■ **TESTO FORNITO**
Qui ci troviamo di fronte ad uno sfogo psichico dell’immaginario collettivo radicato nella quotidianeità, che emerge nel contesto realistico del momento processuale che, si badi, non viene vissuto dalla collettività come un evento imprevisto ed incosciente, ma come momento naturale e necessario, benché sorprendente, della vita quotidiana [26], come scarico di pulsioni di violenza che coinvolge tutti in una serie di riti di passaggio.

■ **MATERIALE**
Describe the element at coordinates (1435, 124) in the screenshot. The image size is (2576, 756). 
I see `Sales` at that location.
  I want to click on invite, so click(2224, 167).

■ **CONSEGNA SCRITTA 1**
Trascriva il passo del testo fornito che parte da "Qui ci troviamo" e prosegue fino a "riti di passaggio.", scambiando "processuale" con "giudiziario".
■ **CONSEGNA SCRITTA 2**
Secondo il testo fornito, in che cosa coinvolge tutti lo scarico di pulsioni di violenza?

■ **RISULTATO 1**
Qui ci troviamo di fronte ad uno sfogo psichico dell’immaginario collettivo radicato nella quotidianeità, che emerge nel contesto realistico del momento giudiziario che, si badi, non viene vissuto dalla collettività come un evento imprevisto ed incosciente, ma come momento naturale e necessario, benché sorprendente, della vita quotidiana [26], come scarico di pulsioni di violenza che coinvolge tutti in una serie di riti di passaggio.

■ **RISULTATO 2**
In una serie di riti di passaggio.